Source Copies

Under the picture of Marshall Turenne taken from his epitaph written in French.

Turenne with sleeping Monarchs lies interr’d
For loud valour justly so prefer’d                                                                                    
Whilst this to future ages carried down             3}
Shall prove ’tis equal in renown
To wear or to support the Crown                        

About the poem

Finch’s admiration for Turenne was undoubtedly strengthened by his connection to James II. She referred to Turenne in her poem “All is Vanity,” in a list that included Alexander the Great and Julius Caesar (line 100 in the Folger MS copy); and in “Upon the Death of King James the Second” she defined James’s military achievients as “By Turene form’d and Stamp’d with Turene’s praise” (line 50 in the Folger MS copy).

Henri de la Tour d’Auvergne, Vicomte de Turenne, Marshal of France (1611-1675), was commander of the French royal armies under whom James, then Duke of York, served from 1652-1655 while in exile. James enjoyed success under Turenne, who promoted him to lieutenant general. James admired Turenne’s support of Louis XIV and his personal qualities as commander, and James’s conversion to Catholicism in 1672 was likely influenced by the Huguenot Turenne’s conversion in 1668. After his death, Turenne was buried in St. Denis cathedral in Paris, traditional burial site of French kings (Sources: John Miller, James II [1978; rpt. Newhaven: Yale University Press, 2000]; W. A. Speck, James II [London: Longman, 2002]; James II, The Mioirs of James II: His Campaigns as Duke of York, 1652-1660, trans. A Lyttleton Sells [Bloomington: Indiana University Press, 1962]).

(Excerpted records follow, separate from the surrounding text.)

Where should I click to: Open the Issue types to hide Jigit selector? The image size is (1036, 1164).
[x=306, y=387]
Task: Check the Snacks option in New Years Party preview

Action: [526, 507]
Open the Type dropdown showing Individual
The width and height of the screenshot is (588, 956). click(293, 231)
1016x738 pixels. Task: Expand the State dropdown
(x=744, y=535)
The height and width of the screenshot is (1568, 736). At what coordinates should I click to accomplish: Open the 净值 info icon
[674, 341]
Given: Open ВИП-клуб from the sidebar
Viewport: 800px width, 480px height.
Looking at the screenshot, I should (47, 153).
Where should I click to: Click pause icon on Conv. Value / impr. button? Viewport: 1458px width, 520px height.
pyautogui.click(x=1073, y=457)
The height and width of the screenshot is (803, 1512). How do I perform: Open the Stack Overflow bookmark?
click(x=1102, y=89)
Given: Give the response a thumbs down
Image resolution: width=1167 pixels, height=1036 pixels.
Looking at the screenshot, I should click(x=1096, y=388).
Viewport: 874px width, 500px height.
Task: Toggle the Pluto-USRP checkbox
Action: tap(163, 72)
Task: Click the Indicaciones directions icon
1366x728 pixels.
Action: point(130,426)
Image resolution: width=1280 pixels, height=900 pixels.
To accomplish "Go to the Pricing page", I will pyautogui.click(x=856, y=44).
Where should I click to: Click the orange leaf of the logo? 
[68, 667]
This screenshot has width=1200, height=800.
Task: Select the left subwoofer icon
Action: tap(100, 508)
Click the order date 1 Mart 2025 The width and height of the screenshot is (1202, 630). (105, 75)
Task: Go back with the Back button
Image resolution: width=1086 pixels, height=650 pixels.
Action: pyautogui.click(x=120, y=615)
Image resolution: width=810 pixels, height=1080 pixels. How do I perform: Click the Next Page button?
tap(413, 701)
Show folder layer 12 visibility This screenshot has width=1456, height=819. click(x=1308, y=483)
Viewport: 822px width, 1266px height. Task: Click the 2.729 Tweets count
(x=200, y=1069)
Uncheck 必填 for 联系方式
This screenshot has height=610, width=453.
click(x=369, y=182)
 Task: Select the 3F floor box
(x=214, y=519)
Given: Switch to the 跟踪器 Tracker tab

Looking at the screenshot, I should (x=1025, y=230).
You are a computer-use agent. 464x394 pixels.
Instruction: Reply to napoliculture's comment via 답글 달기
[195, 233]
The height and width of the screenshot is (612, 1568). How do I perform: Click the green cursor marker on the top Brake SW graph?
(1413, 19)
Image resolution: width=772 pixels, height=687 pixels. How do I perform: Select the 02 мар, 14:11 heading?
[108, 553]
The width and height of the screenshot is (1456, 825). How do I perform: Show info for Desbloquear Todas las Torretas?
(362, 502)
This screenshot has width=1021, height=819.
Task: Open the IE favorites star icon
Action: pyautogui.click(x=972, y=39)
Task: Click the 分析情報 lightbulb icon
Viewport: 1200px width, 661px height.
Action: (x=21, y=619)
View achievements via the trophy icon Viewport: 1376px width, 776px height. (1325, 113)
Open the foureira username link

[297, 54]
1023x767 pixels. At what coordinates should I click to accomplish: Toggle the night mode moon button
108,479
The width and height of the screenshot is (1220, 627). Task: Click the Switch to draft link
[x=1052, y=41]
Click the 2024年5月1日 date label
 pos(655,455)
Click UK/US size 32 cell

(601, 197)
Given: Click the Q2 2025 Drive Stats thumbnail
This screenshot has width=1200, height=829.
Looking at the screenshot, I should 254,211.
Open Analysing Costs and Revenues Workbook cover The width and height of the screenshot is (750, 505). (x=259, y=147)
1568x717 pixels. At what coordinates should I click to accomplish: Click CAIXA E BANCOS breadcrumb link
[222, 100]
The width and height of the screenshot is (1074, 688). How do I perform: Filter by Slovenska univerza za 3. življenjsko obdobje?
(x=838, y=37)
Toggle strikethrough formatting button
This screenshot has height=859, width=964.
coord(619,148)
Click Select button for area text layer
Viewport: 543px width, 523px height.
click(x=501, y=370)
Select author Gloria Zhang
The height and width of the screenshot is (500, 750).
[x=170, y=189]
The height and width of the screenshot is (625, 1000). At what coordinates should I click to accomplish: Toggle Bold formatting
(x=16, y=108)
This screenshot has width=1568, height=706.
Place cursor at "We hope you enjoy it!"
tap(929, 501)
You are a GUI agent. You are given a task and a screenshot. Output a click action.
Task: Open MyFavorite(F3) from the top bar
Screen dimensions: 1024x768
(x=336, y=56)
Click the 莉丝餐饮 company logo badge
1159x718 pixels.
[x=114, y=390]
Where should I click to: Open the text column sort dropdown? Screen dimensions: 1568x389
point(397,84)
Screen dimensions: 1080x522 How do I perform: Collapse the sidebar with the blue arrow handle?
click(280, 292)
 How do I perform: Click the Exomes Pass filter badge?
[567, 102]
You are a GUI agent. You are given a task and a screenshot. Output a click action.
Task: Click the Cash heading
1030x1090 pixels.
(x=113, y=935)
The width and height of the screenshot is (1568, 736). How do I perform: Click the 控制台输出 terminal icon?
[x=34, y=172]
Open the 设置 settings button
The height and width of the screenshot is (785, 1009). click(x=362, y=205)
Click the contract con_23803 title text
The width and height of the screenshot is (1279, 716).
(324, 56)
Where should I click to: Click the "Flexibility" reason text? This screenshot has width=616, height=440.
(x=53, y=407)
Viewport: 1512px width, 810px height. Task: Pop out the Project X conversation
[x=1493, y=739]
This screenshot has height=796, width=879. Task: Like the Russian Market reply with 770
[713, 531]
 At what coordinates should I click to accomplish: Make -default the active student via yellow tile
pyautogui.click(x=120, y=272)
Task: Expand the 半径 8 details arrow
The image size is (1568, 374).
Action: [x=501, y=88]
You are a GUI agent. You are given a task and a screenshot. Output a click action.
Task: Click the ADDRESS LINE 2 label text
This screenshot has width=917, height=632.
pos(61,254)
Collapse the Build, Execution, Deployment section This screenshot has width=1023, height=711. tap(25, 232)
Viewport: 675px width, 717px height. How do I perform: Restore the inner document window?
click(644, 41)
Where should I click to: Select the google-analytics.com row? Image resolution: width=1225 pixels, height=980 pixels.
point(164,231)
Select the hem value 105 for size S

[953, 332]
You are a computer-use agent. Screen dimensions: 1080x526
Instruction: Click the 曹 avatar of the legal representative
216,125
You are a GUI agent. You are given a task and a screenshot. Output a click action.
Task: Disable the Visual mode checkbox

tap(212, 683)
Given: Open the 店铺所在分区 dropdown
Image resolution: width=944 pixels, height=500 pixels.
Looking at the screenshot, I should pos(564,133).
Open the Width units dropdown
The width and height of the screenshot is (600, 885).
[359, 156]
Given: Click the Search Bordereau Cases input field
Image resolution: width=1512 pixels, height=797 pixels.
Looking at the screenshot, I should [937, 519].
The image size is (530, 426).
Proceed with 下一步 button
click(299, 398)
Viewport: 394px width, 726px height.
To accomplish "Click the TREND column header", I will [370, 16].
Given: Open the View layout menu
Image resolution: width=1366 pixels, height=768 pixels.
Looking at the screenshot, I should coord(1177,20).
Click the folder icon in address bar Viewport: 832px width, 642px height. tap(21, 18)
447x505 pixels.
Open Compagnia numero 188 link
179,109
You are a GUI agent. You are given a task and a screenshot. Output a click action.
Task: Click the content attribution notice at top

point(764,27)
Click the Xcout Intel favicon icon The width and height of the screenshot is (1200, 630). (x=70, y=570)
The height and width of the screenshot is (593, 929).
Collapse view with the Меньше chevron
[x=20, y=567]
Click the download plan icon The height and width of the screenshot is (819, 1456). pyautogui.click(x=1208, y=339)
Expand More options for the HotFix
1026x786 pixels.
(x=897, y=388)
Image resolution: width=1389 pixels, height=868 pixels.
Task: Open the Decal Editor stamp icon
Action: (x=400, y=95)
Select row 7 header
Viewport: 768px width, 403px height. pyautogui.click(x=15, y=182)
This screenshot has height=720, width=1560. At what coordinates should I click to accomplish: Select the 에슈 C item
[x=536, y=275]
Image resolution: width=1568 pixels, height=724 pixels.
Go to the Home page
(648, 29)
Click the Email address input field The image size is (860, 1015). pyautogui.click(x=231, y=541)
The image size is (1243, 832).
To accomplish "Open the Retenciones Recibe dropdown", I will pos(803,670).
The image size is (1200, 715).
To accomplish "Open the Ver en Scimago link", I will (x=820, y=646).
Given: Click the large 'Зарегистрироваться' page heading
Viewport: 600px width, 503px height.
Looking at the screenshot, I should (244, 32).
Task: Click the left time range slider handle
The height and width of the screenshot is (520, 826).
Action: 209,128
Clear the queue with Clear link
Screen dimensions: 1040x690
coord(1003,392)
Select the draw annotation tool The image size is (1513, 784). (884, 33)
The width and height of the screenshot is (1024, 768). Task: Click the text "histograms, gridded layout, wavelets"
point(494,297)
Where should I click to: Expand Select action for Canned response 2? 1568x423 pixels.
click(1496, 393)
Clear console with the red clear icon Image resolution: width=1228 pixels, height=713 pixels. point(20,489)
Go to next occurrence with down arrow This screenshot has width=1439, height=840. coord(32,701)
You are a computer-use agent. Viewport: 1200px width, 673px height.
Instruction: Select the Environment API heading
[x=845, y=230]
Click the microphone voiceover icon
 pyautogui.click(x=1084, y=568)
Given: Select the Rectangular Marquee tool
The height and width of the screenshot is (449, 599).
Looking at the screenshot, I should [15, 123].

Among the images of Turenne’s portrait that circulated in print is this from Les augustes représentations de tous les rois de France. . . (Paris, 1690), engraved by Nicolas de Larmessin (1638?-1694) (at the Bibliothèque nationale de France, départient Estampes et photographie, digitized image from Gallica.fr) show image . Finch’s poem translates an epitaph composed for Turenne’s tomb by the poet Urbain Chevreau (1613-1701). Both the French text and English translation were printed in James Heath’s A chronicle of the late intestine war in the three kingdoms of England, Scotland and Ireland (London, 1676, p. ) :

Turenne a son Tombeau parmy ceux de nos Roys
C’est le fruit glorieus de ses fameux Exploits.
L’on a par cet Honneur couronné sa vaillance,
A fin qu’ aux siecles a venir
Il n’ait point de différence
De Porter la Couronné, ou de la Soûtenir.

Turenne among our Kings entombed lies,
The glorious fruit of his great Victories.
Such fair rewards thus honour his Renown,
That after-times may learn from hence,
How little is the difference
’Twixt those that wear, and that support a Crown.

Dates and Sources

The composition date is unknown. Our copy-text is from the manuscript held in the Special Collections of Margaret Clapp Library, at Wellesley College: Poems [given title] in the ENGLISH POETRY COLLECTION. This MS, transcribed shortly before or after Finch’s death in 1720, holds the one copy of the poem known to have survived. The poem was first printed in the twentieth century (see The Wellesley Manuscript Poems of Anne Countess of Winchilsea, ed. Jean M. Ellis D’Alessandro [Florence, 1988, p. 135] and The Anne Finch Wellesley Manuscript Poems: A Critical Edition, ed. [Athens: The Univ. of Georgia Press, 1998, p. 81]). Our transcription follows these conventions: i/j and u/v are altered to reflect modern use, superscript letters and numbers are lowered, and abbreviations no longer current are expanded.